IS TALKABILITY THE NEW BRAND CURRENCY?

Hefty post-event coverage decks make way – talkability is becoming the new PR currency.
This week, Rare Beauty just launched an intimate community dinner series, ‘Rare Offline’, a no-phone event designed to create genuine connections and reinforce the importance of human connection.
The series taps into the idea that offline is a luxury in the modern day and prioritises IRL intentional experiences rather than oversaturated digital engagement.
The series contradicts everything brands are told about engagement and measuring success, and that’s why it works. It might not show up neatly as a backlink, a reach figure or a clean social coverage metric. The real value can also sit in comment sections, pub chats and “did you see that?” moments that attribution tools struggle to catch.
The strongest campaigns create a social afterlife beyond the original placement. Rare Beauty’s offline dinner tapped into a bigger conversation around digital fatigue.
Coverage gives a campaign visibility. Talkability gives it longevity.
And while it may make the measurement spreadsheet sweat, it’s increasingly where brand relevance is built.
BANANAS, BUT MAKE IT LUXURY

A banana for $175.90? Somewhere, Erewhon is probably taking notes.

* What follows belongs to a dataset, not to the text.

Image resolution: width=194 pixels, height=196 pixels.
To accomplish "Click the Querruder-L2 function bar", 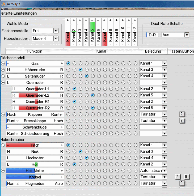I will pyautogui.click(x=35, y=95).
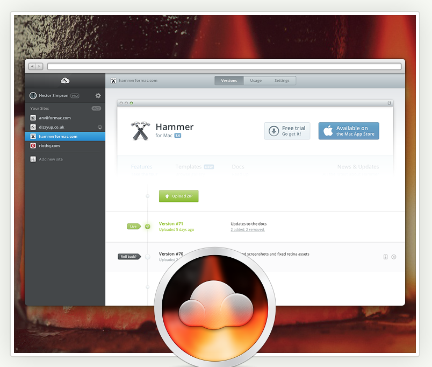Select the hammerformac.com site icon in sidebar
The height and width of the screenshot is (367, 432).
point(33,136)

The Ordinary has launched The Markup Marché, a series of fake grocery stores where everyday essentials are rebranded, repackaged and sold at prices that would make even Erewhon blush.
A banana becomes an All-Natural Magical Energy-Boosting Bar. A coconut transforms into an Exotic Thirst Defying Hydration Vessel. Toilet paper and avocados are similarly elevated into glossy wellness products, complete with self-serious branding, minimalist packaging and eye-watering price tags.

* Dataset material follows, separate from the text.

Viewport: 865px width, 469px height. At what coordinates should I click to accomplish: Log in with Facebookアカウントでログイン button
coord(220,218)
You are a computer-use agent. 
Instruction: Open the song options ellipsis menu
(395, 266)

The stunt taps directly into the founding philosophy behind The Ordinary: transparency and pricing integrity. The brand was built to expose how commodity skincare ingredients are often disguised as groundbreaking innovation, then sold back to consumers with inflated markups, glossy packaging and pseudo-scientific language. The Markup Marché simply takes that same logic out of the beauty aisle and drops it into the supermarket.
What makes this campaign land is that it doesn’t feel preachy. Instead, it brilliantly exposes how easily perceived value can be manufactured through branding alone. Add sleek design, aspirational messaging and a sprinkle of science, and suddenly a banana becomes a status symbol.
It’s satire with substance, and proof that sometimes the sharpest cultural commentary comes wrapped up as an expensive banana.
90 MINUTES TO GLOW

A lot can happen in 90 minutes.
Dreams realised. Hope shattered… or radiant skin.
L’Oréal Paris UK, armed with its Arsenal partnership, decided that an Arsenal Women’s football match would be the perfect spot to give creators a taste of their products, with their very own box to watch the match, while receiving a glow-up at the same time.
Corporate invites are sometimes a sore subject for your normal match-going fan, but how can you not love this way of multi-tasking? L’Oréal Paris struck a smart balance here, bringing women to the match while gifting skincare products in a campaign that blended fandom and self-care without losing sight of either. Some say football can age you. We are pondering whether L’Oréal have found the answer.